記事によると、改正法は、パワーハラスメントとは、「優越的な関係を背景に、業務上必要な範囲を超えた言動で労働者の就業環境を害する」ことである、と定義付けたと言うことです。
たしかに、「パワーハラスメント」(パワハラ)という言葉は、社会的に定着しており、その言葉が持つ意味合いも広く共有されているように思われるものの、これまでは法律によって定義が明確に定まっていたわけではありませんでしたので、この点を明らかにした法改正には意義があると思われます。
ただ、改正法は、パワーハラスメントの定義を明確化すると共に、企業に対してその防止を義務付けたということですが、企業(使用者)の立場から考えると、これまでであっても、企業は、労働者との間の労働契約締結に伴い、「労働者がその生命、身体等の安全を確保しつつ労働することができるよう、必要な配慮をするものとする」(労働契約法5条)というように「職場環境配慮義務」を負うものとされ、企業が従業員によるパワーハラスメント行為を放置することは、その企業の法的責任を生じさせる、と考えられてきたことからすれば、この点に関する法律上の扱いが、改正法の成立・施行によって大きく変わるというものではないのではないか、と考えられます。

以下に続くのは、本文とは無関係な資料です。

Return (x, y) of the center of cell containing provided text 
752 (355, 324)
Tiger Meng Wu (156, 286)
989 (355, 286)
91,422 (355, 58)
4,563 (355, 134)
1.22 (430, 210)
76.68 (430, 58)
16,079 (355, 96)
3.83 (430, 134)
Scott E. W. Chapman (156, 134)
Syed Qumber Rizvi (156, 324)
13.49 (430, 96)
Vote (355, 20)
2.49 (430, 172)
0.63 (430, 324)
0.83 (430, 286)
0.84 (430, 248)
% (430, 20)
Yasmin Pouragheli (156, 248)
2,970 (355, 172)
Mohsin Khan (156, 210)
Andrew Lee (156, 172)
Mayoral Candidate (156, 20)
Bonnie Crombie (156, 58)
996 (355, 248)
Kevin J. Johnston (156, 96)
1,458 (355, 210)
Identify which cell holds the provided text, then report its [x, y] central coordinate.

すなわち、改正法の施行は、前記記事によれば、「早ければ大企業が2020年4月、中小企業が22年4月の見通し」ということですが、たとえ改正法施行前であっても、企業が、従業員によるパワーハラスメント行為を放置することは許されるものではありませんし、事情によっては企業自身の法的責任の問題ともなり得ますので、留意される必要があります。